* [WHAT YOU ARE ASKED TO DO]: Take the line with "Instruction: Click hotel" and every line after it in the entries below, and set them down exactly, without any pictures.

┄┄┄┄┄┄

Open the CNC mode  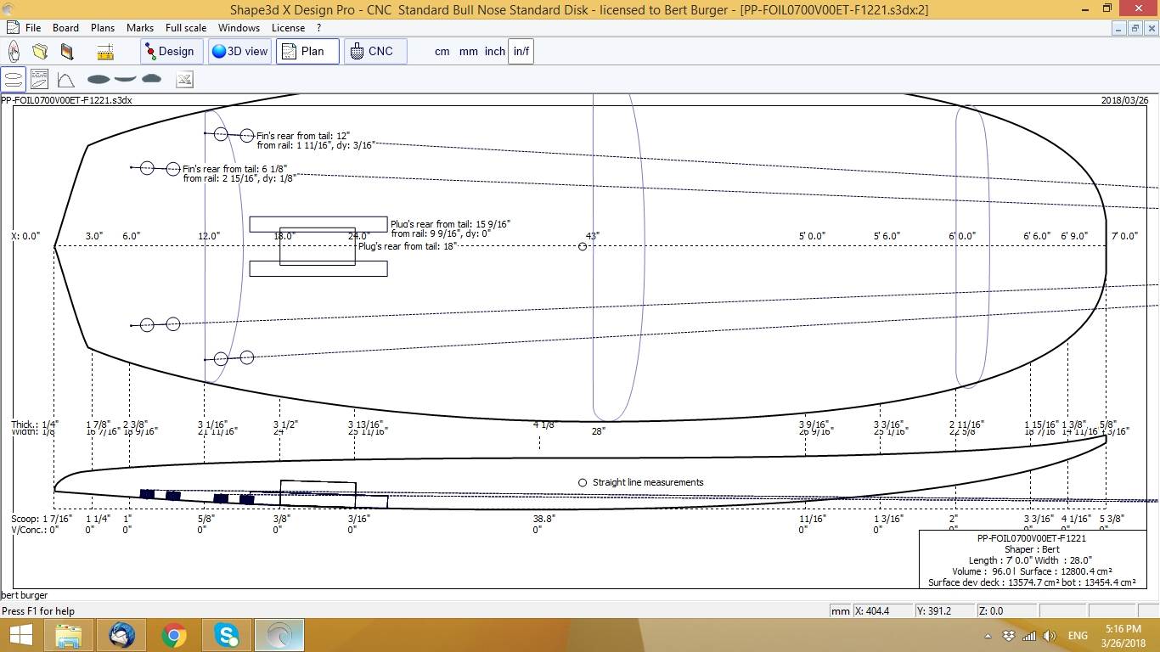pos(373,51)
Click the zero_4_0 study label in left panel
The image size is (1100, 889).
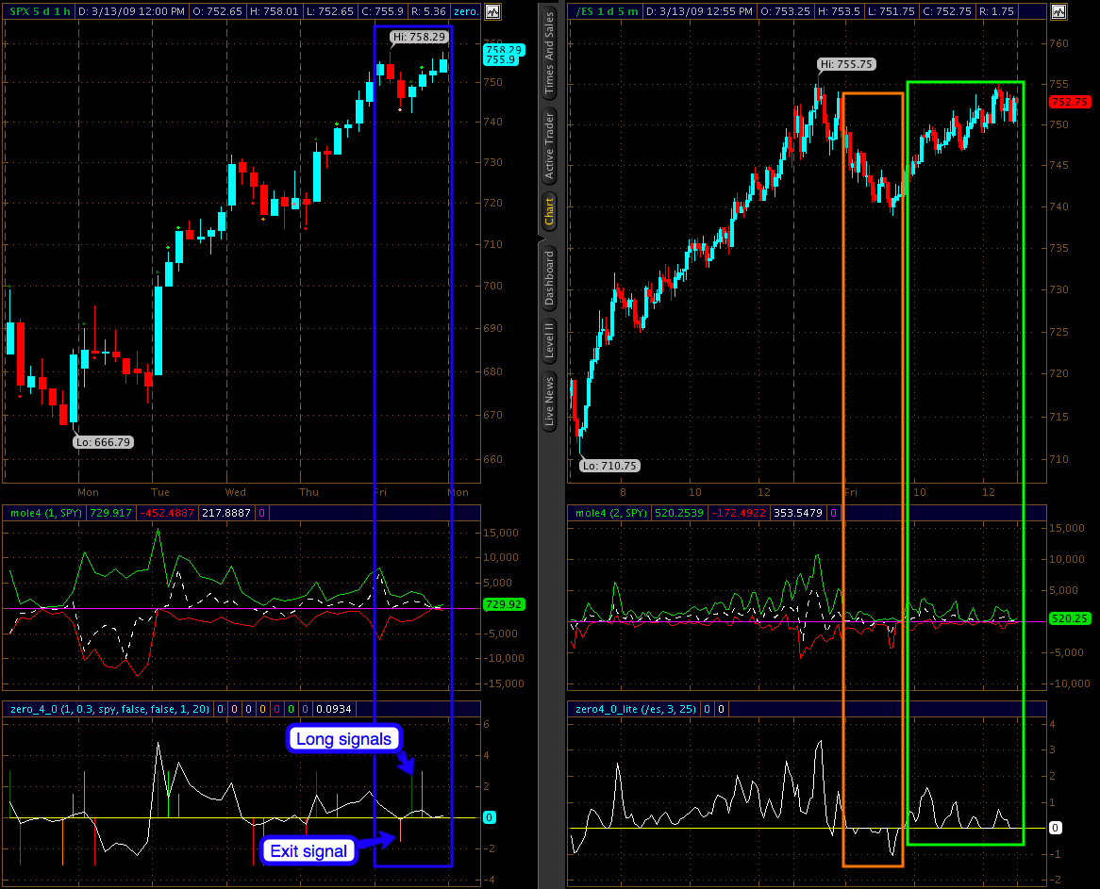[106, 708]
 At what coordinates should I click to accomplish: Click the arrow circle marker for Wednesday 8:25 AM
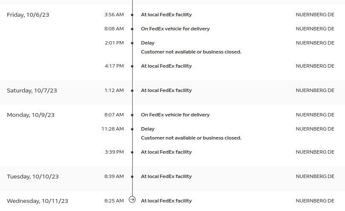132,200
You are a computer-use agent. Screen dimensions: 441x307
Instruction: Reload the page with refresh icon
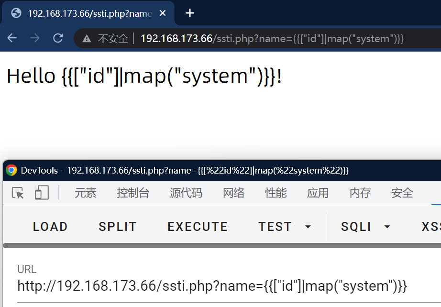coord(58,38)

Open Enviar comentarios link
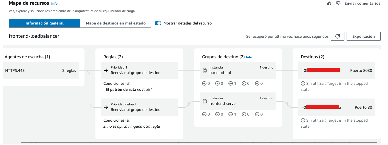(x=362, y=3)
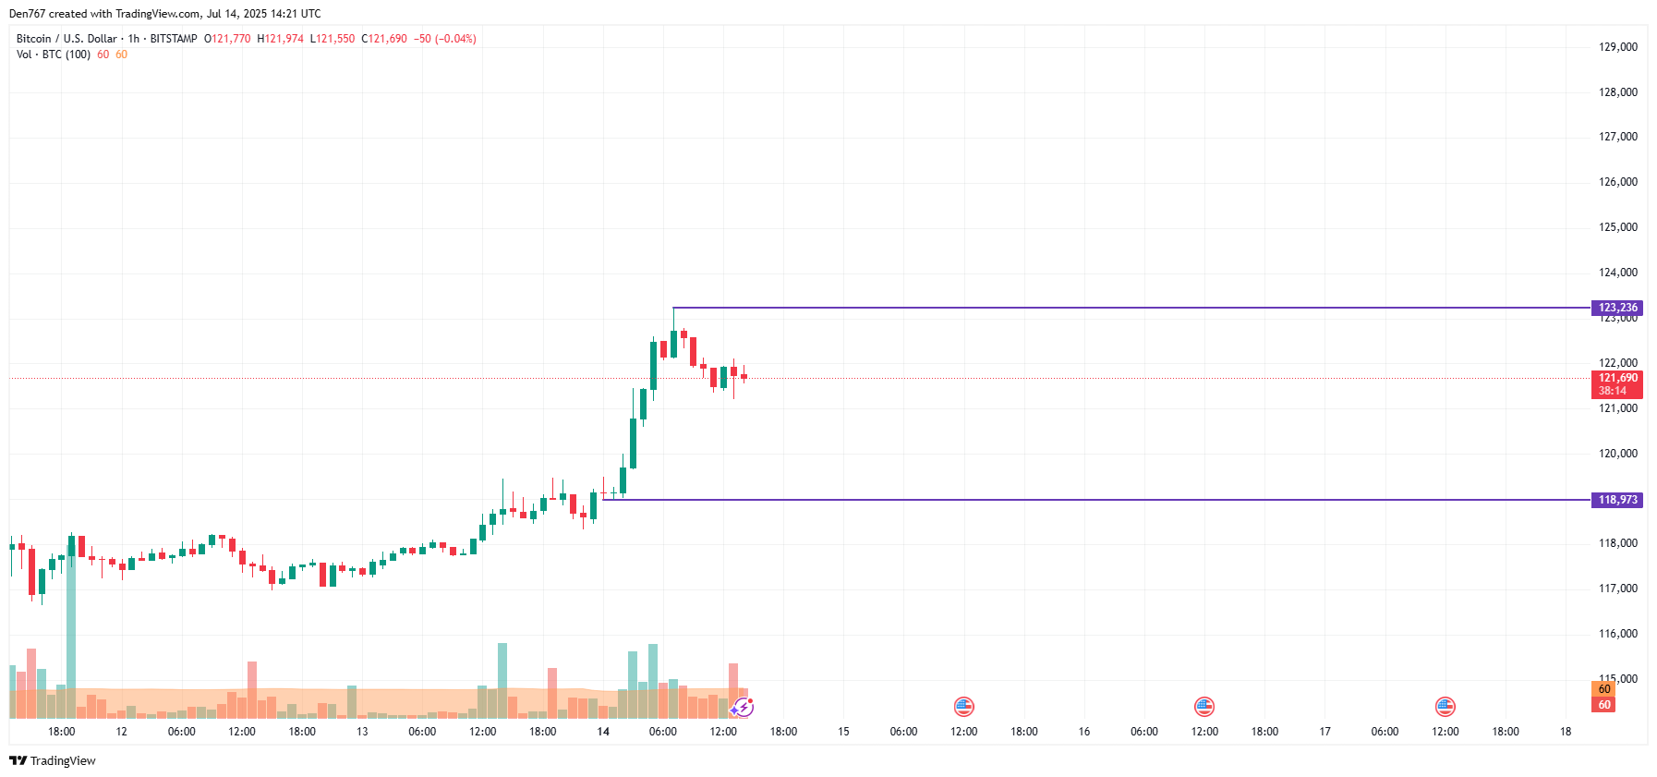
Task: Click the purple 118,973 price label
Action: (1617, 500)
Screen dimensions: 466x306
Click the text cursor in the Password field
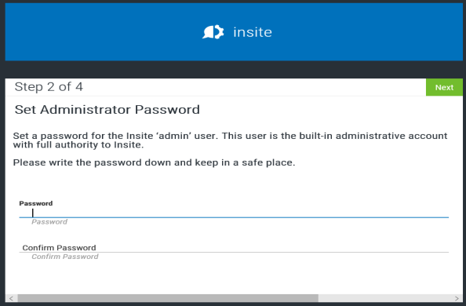33,213

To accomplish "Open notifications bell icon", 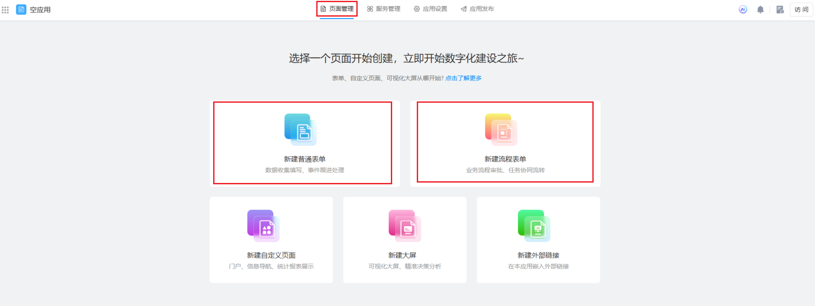I will tap(760, 9).
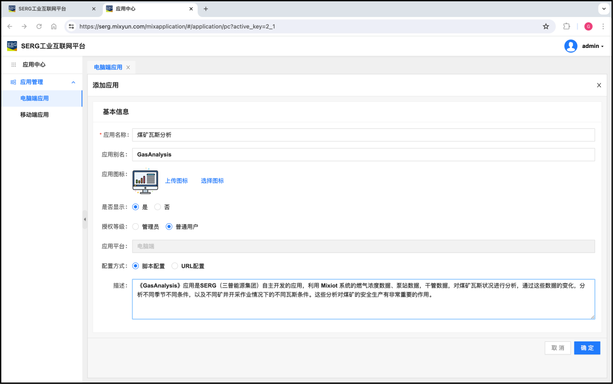The image size is (613, 384).
Task: Expand the browser tab search dropdown
Action: coord(604,9)
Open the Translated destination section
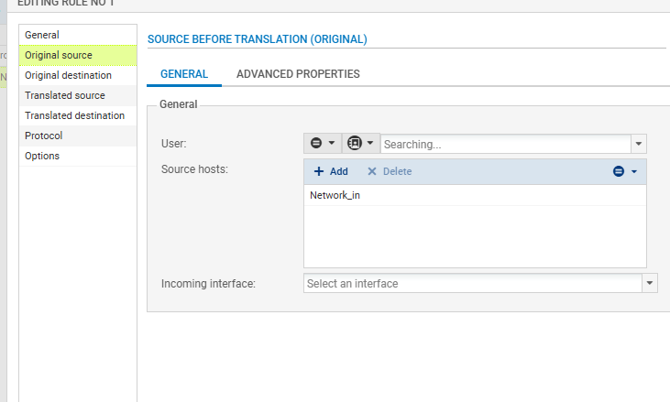 pyautogui.click(x=74, y=115)
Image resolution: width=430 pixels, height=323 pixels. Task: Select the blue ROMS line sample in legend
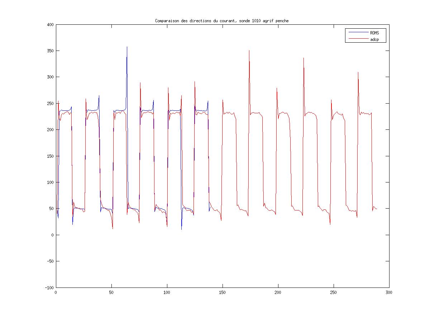tap(357, 33)
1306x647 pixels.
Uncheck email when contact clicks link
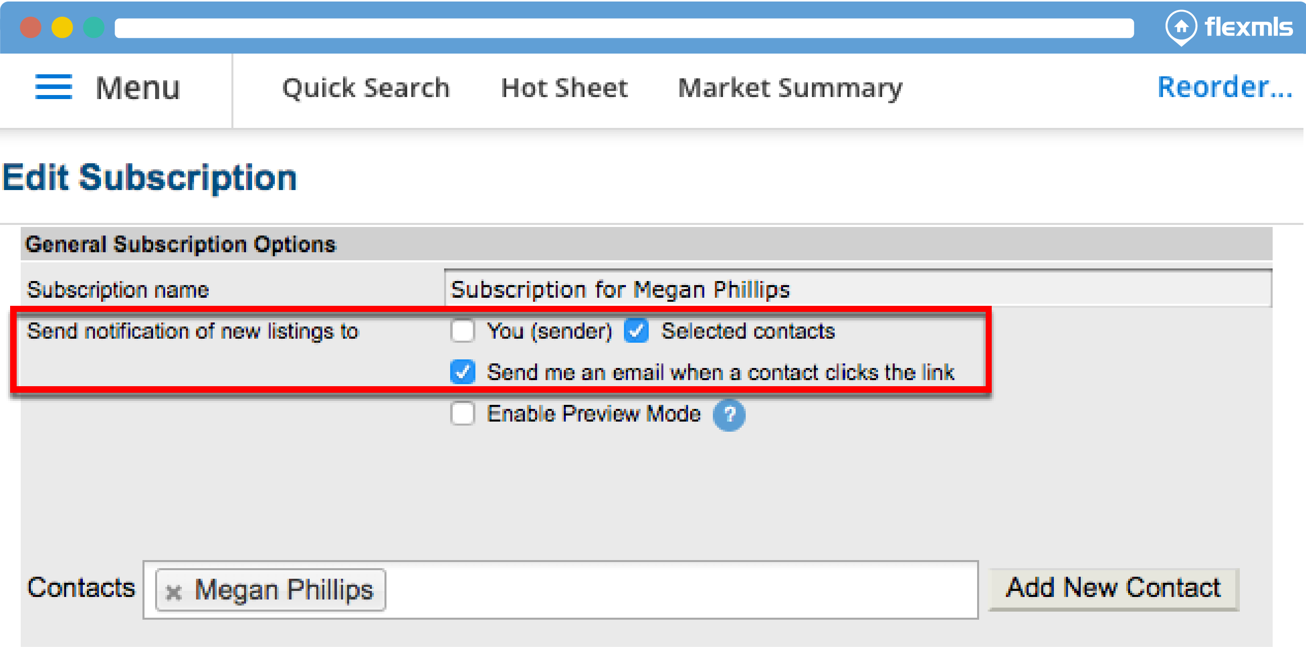pos(462,372)
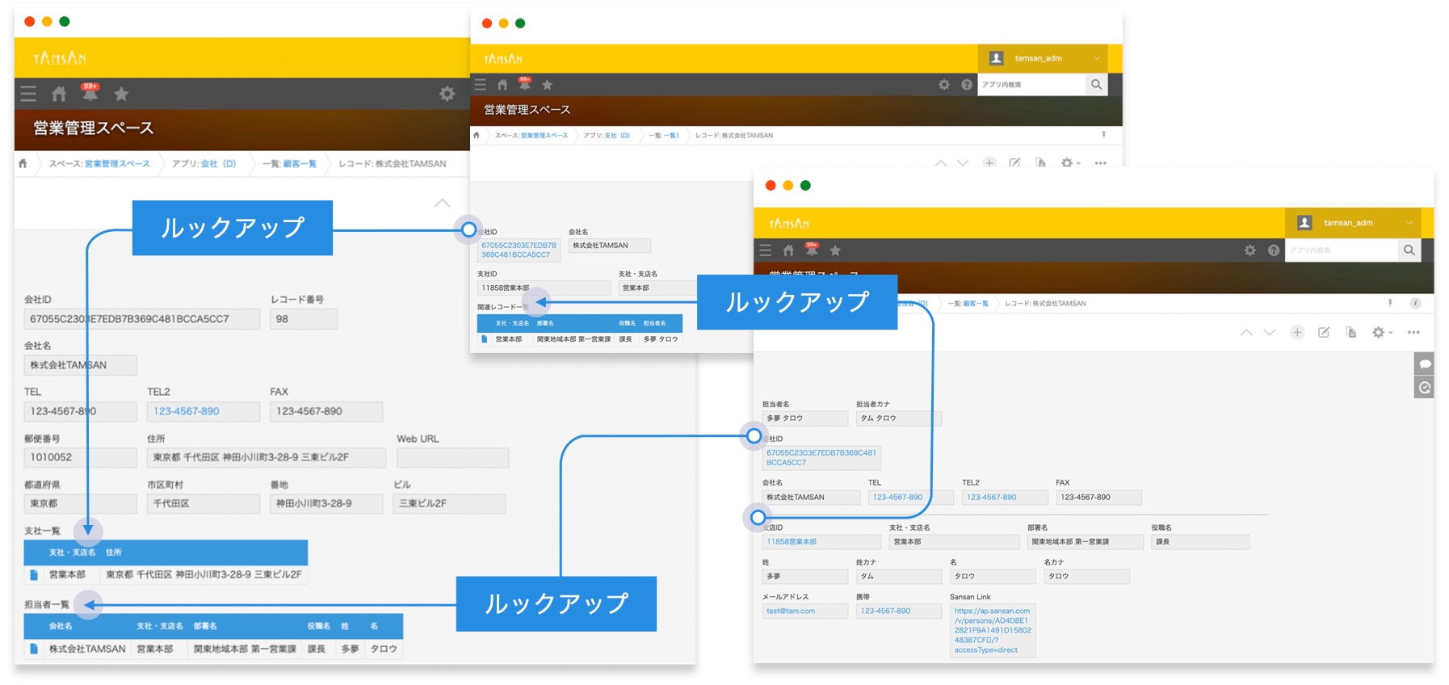1449x685 pixels.
Task: Open the more options ellipsis in front window
Action: 1413,332
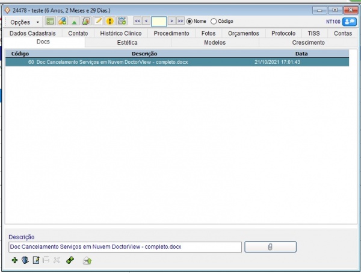Viewport: 361px width, 273px height.
Task: Click the envelope send document icon
Action: (x=87, y=260)
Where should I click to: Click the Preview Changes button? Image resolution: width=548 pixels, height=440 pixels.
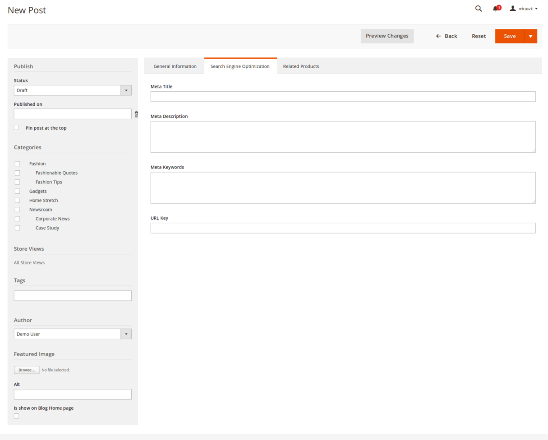click(387, 36)
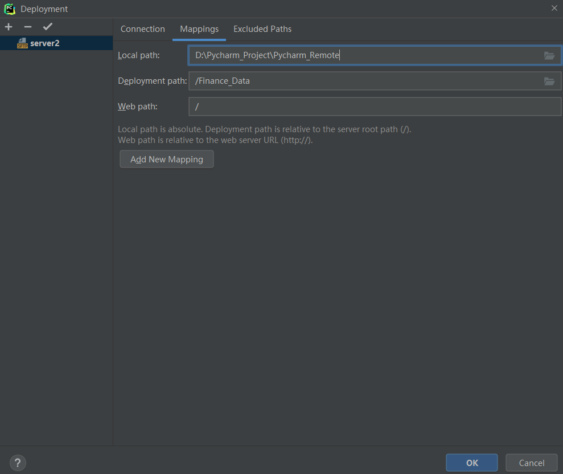Open the folder browser for Deployment path
The image size is (563, 474).
pos(549,81)
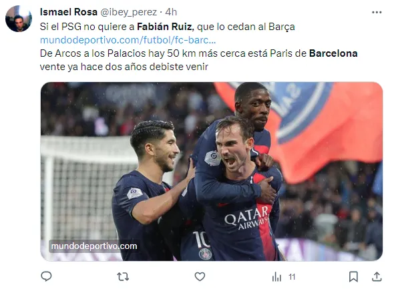This screenshot has width=400, height=291.
Task: Repost the tweet with the retweet icon
Action: 123,277
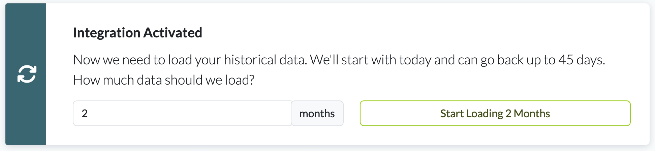Click the "Start Loading" words on the button
The width and height of the screenshot is (655, 151).
[471, 114]
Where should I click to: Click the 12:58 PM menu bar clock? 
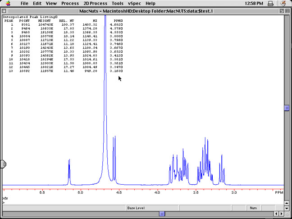250,4
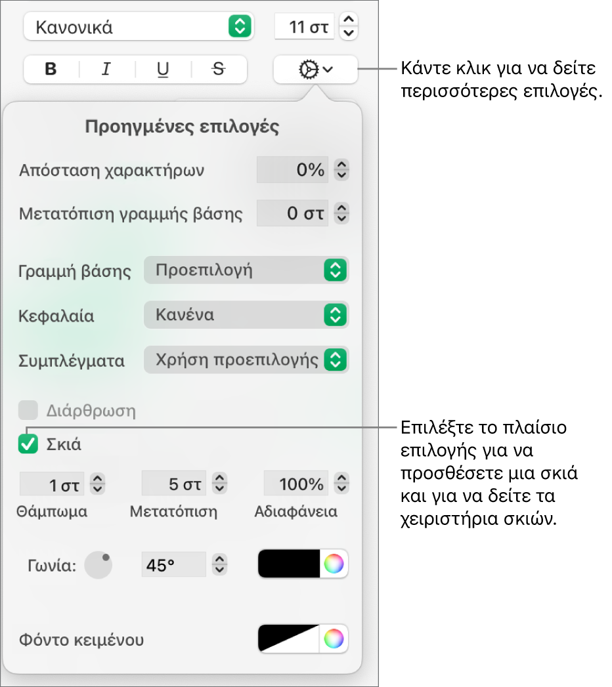Open Συμπλέγματα Χρήση προεπιλογής dropdown

tap(246, 360)
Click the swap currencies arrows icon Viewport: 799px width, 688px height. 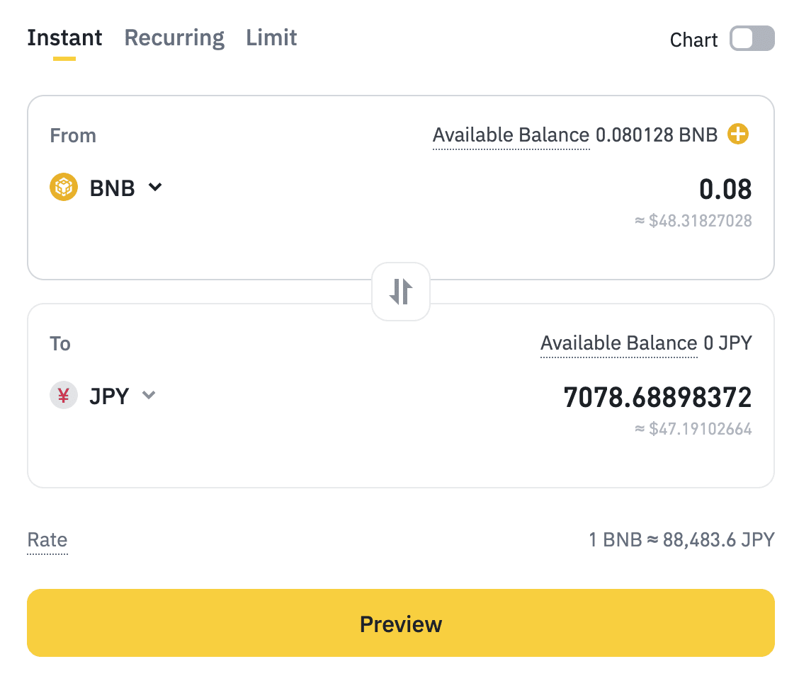pos(401,291)
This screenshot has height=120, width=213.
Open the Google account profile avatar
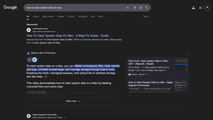click(x=207, y=8)
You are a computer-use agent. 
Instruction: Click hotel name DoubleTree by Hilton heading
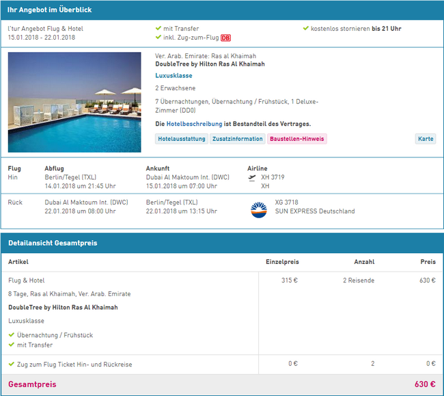(210, 64)
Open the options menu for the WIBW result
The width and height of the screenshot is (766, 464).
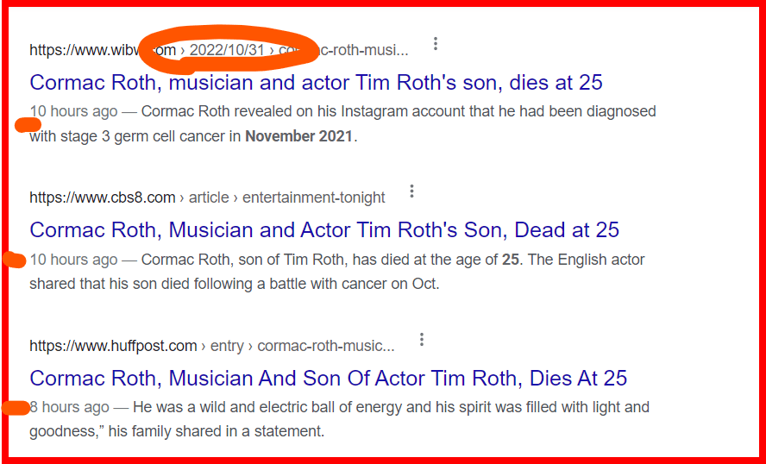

┄┄┄┄┄┄

* [SOLUTION TO THIS EXERCISE]:
Instruction: Click hotel name DoubleTree by Hilton heading
(210, 64)
Open the options menu for the WIBW result
The width and height of the screenshot is (766, 464).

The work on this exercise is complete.